Since my move to hugo, I’ve not been 100% happy with the theme of this blog, even though it was the closest to what I was looking for available on the open source hugo theme list. I’m not good at all at frontend development, mainly because I don’t enjoy it too much, so I was never motivated enough to write my own…
A couple of weeks ago, before implementing the indieweb markup on this blog, I look around again and didn’t found a theme worth switching, so I updated the old one. Just after that, thanks to a toot on mastodon from @adele, I discovered smol, a minimalist theme following the smolweb guidelines. I didn’t care much about the smolweb guidelines per say (but I do like most of them), but the very minimalist version of the theme was exactly what I was looking for. It meant of course to re-adapt it to add the indieweb related markup and do other small changes.
That’s why I’m publishing MinIndie, a Minimal Hugo theme compatible with the indieweb markup (with the right config). This is my first hugo theme and hasn’t been tested outside my own blog, so it might have issues here and there… But it is opensource and available on sourcehut, so feel free to send patches!
For posterity, the homepage was:

Figure 1: screenshot of the previous theme homepage
And now is:

Figure 2: Screenshot of the new theme homepage
Other news regarding this update:
- Gemini links in RSS feeds (either «all posts» or «gemlog») now includes
gemini://links instead of the https link to the gemini page of this blog - The «all posts» feeds now contains all updates, including pages
- RSS feeds are now beautiful in browser too (read below)
- The posts page is still h-feed compliant, but now the gemlog page is too! So both gemlog and blog can be followed via h-feed now!
- blog posts are still h-entry compliant. Gemini article are still not accessible from this blog, only via a gemini browser
- Categories and tags links are back in the footer and above the list of posts on the blog page
As said above, RSS feeds are now beautifully displayed in browser.
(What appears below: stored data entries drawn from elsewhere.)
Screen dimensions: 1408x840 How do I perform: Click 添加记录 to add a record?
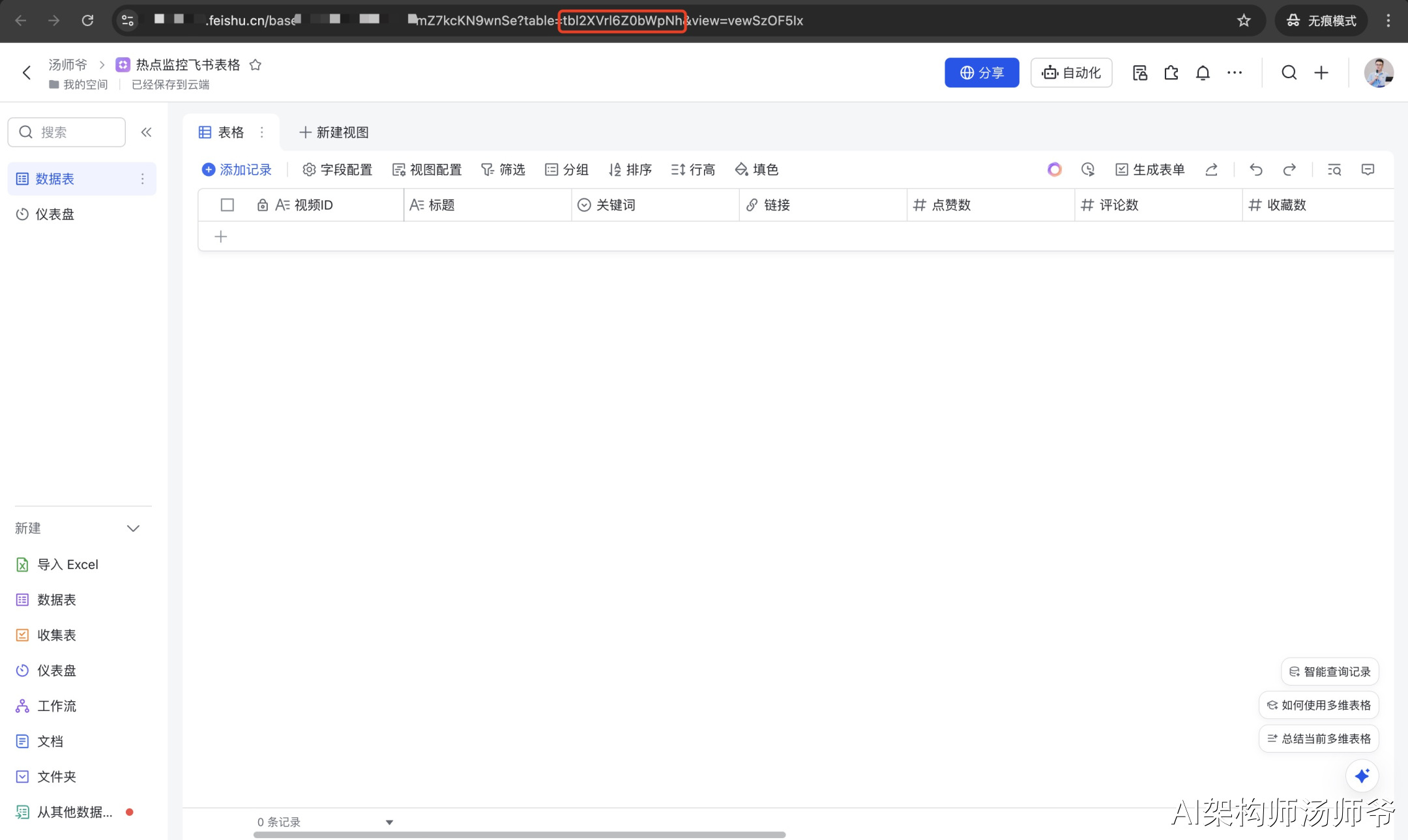[x=237, y=169]
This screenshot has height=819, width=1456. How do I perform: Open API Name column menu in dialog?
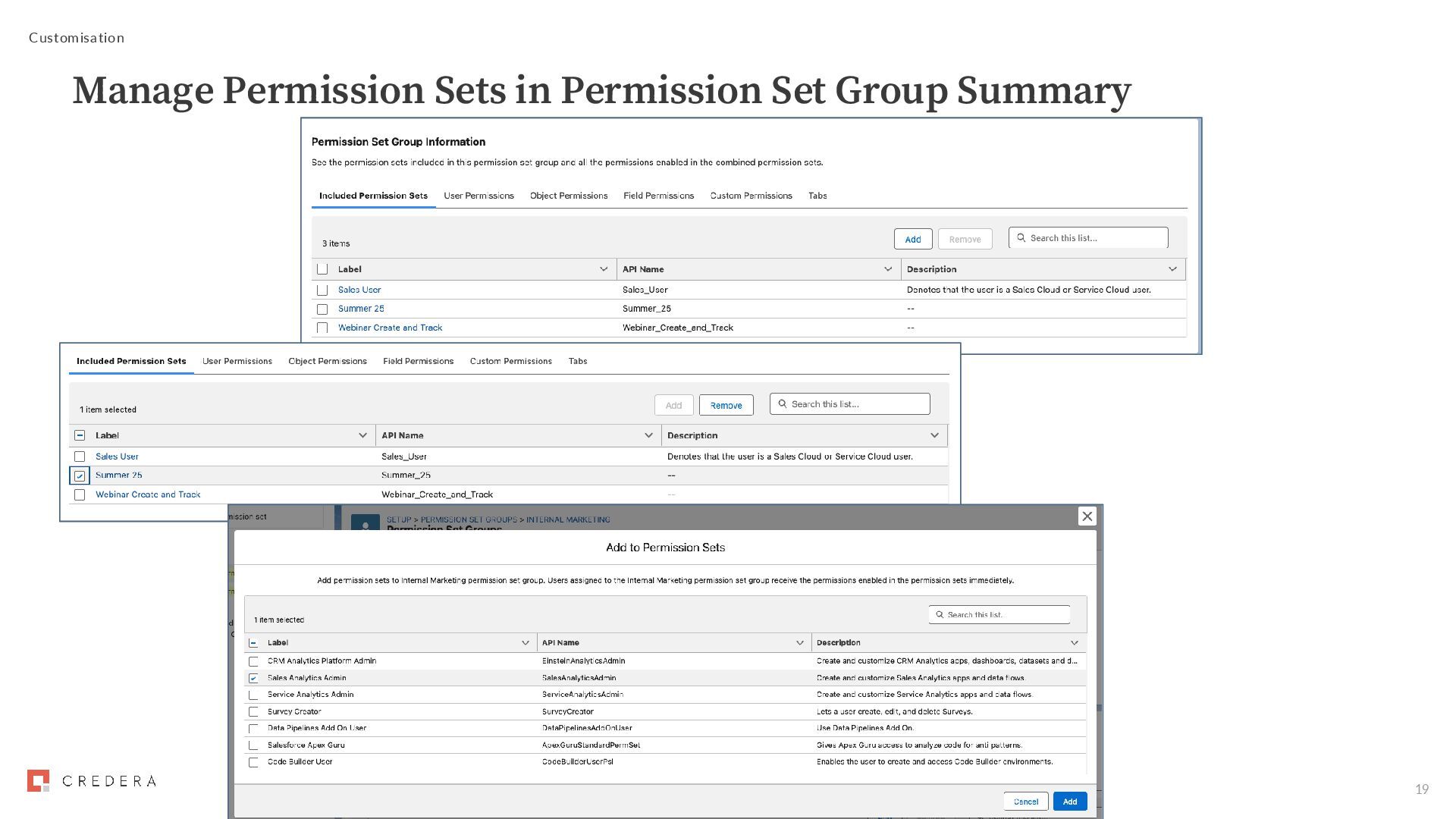click(799, 643)
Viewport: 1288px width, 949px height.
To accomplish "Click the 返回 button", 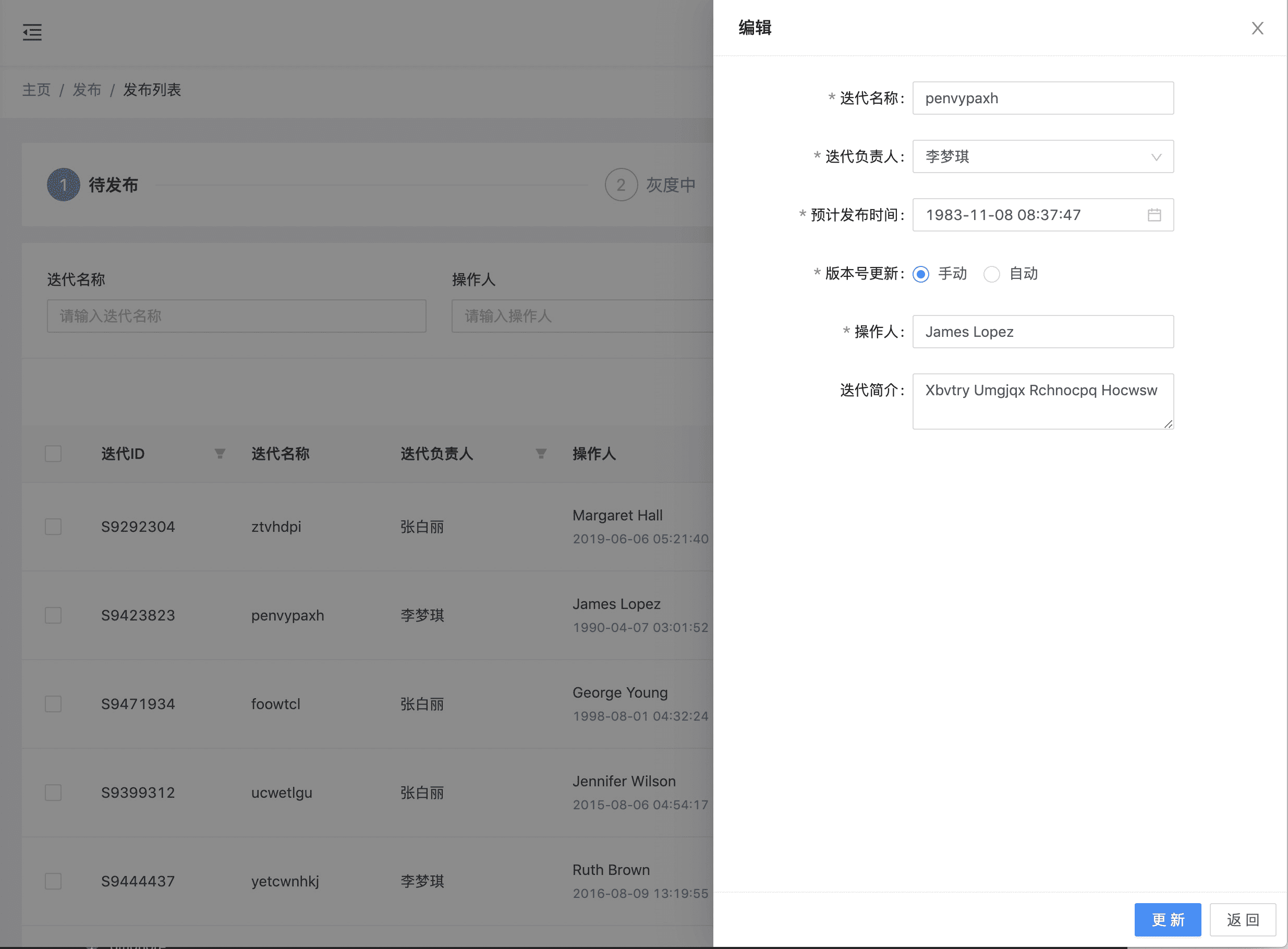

Indeed, I followed a “trend” from other blog, mainly from this and that posts… It is not really useful, but I liked it and used this theme update to add it to my blog too. I admit I simply used the default pretty feed file.
It used to look like this:

Figure 3: screenshot of the rss feed unthemed
But now looks like this:

Figure 4: screenshot of the rss feed themed with xsl
This is done by using a xsl file and reference it in your xml file:
<?xml version="1.0" encoding="utf-8"?>
<?xml-stylesheet href="/rss.xsl" type="text/xsl"?>
And that will do the trick!
Hope you like the new theme, or at least don’t hate it too much, let me know :).